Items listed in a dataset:
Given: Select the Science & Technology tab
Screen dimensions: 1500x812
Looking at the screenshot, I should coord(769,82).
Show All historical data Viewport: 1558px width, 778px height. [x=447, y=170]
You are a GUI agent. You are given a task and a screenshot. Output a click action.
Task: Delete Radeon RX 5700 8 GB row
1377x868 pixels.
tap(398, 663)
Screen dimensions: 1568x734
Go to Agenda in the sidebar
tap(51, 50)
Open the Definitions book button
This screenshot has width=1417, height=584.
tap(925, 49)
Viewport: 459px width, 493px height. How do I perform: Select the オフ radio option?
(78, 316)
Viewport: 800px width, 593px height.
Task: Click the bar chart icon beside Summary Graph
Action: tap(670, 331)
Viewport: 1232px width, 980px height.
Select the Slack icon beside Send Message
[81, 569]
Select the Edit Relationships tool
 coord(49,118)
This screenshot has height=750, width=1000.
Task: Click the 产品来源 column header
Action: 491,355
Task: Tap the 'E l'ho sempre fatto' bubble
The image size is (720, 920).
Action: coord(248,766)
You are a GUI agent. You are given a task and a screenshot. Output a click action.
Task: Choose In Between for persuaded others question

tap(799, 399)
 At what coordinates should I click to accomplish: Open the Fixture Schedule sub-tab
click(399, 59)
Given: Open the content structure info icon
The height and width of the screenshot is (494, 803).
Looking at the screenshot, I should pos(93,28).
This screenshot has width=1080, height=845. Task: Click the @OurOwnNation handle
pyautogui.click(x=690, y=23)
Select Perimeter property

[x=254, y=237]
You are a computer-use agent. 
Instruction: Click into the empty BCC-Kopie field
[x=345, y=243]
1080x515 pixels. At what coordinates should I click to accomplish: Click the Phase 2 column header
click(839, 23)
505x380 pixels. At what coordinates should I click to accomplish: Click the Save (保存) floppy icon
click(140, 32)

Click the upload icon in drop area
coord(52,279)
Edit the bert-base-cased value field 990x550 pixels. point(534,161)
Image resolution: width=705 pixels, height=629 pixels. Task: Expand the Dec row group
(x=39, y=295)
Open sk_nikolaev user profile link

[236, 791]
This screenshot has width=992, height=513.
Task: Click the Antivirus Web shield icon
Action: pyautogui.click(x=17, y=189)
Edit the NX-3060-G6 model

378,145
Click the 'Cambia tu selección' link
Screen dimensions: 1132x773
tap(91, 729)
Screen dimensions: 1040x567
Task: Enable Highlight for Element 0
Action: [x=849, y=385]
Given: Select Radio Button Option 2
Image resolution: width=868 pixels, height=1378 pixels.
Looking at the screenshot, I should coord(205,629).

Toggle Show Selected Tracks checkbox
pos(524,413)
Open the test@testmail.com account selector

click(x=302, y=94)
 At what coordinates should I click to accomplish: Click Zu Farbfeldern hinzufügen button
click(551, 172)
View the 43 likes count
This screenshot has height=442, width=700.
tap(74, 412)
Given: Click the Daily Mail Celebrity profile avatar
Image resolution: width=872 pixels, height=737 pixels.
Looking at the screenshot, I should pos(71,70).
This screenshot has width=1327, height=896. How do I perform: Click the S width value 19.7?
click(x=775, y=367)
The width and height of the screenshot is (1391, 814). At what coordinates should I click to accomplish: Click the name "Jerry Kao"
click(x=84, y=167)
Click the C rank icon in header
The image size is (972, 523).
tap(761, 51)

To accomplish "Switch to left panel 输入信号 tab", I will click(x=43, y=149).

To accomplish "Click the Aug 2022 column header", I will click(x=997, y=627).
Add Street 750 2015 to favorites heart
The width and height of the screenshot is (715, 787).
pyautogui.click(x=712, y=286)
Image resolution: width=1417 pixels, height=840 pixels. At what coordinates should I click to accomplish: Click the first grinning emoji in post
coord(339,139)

• [Task details]: All of the data above should be written out again word for word.

• [Task output]:
Given: Select the Science & Technology tab
Screen dimensions: 1500x812
Looking at the screenshot, I should coord(769,82).
Show All historical data Viewport: 1558px width, 778px height. [x=447, y=170]
You are a GUI agent. You are given a task and a screenshot. Output a click action.
Task: Delete Radeon RX 5700 8 GB row
1377x868 pixels.
tap(398, 663)
Screen dimensions: 1568x734
Go to Agenda in the sidebar
tap(51, 50)
Open the Definitions book button
This screenshot has width=1417, height=584.
tap(925, 49)
Viewport: 459px width, 493px height. How do I perform: Select the オフ radio option?
(78, 316)
Viewport: 800px width, 593px height.
Task: Click the bar chart icon beside Summary Graph
Action: tap(670, 331)
Viewport: 1232px width, 980px height.
Select the Slack icon beside Send Message
[81, 569]
Select the Edit Relationships tool
 coord(49,118)
This screenshot has height=750, width=1000.
Task: Click the 产品来源 column header
Action: 491,355
Task: Tap the 'E l'ho sempre fatto' bubble
The image size is (720, 920).
Action: coord(248,766)
You are a GUI agent. You are given a task and a screenshot. Output a click action.
Task: Choose In Between for persuaded others question

tap(799, 399)
 At what coordinates should I click to accomplish: Open the Fixture Schedule sub-tab
click(399, 59)
Given: Open the content structure info icon
The height and width of the screenshot is (494, 803).
Looking at the screenshot, I should pos(93,28).
This screenshot has width=1080, height=845. Task: Click the @OurOwnNation handle
pyautogui.click(x=690, y=23)
Select Perimeter property

[x=254, y=237]
You are a computer-use agent. 
Instruction: Click into the empty BCC-Kopie field
[x=345, y=243]
1080x515 pixels. At what coordinates should I click to accomplish: Click the Phase 2 column header
click(839, 23)
505x380 pixels. At what coordinates should I click to accomplish: Click the Save (保存) floppy icon
click(140, 32)

Click the upload icon in drop area
coord(52,279)
Edit the bert-base-cased value field 990x550 pixels. point(534,161)
Image resolution: width=705 pixels, height=629 pixels. Task: Expand the Dec row group
(x=39, y=295)
Open sk_nikolaev user profile link

[236, 791]
This screenshot has width=992, height=513.
Task: Click the Antivirus Web shield icon
Action: pyautogui.click(x=17, y=189)
Edit the NX-3060-G6 model

378,145
Click the 'Cambia tu selección' link
Screen dimensions: 1132x773
tap(91, 729)
Screen dimensions: 1040x567
Task: Enable Highlight for Element 0
Action: [x=849, y=385]
Given: Select Radio Button Option 2
Image resolution: width=868 pixels, height=1378 pixels.
Looking at the screenshot, I should coord(205,629).

Toggle Show Selected Tracks checkbox
pos(524,413)
Open the test@testmail.com account selector

click(x=302, y=94)
 At what coordinates should I click to accomplish: Click Zu Farbfeldern hinzufügen button
click(551, 172)
View the 43 likes count
This screenshot has height=442, width=700.
tap(74, 412)
Given: Click the Daily Mail Celebrity profile avatar
Image resolution: width=872 pixels, height=737 pixels.
Looking at the screenshot, I should pos(71,70).
This screenshot has width=1327, height=896. How do I perform: Click the S width value 19.7?
click(x=775, y=367)
The width and height of the screenshot is (1391, 814). At what coordinates should I click to accomplish: Click the name "Jerry Kao"
click(x=84, y=167)
Click the C rank icon in header
The image size is (972, 523).
tap(761, 51)

To accomplish "Switch to left panel 输入信号 tab", I will click(x=43, y=149).

To accomplish "Click the Aug 2022 column header", I will click(x=997, y=627).
Add Street 750 2015 to favorites heart
The width and height of the screenshot is (715, 787).
pyautogui.click(x=712, y=286)
Image resolution: width=1417 pixels, height=840 pixels. At what coordinates should I click to accomplish: Click the first grinning emoji in post
coord(339,139)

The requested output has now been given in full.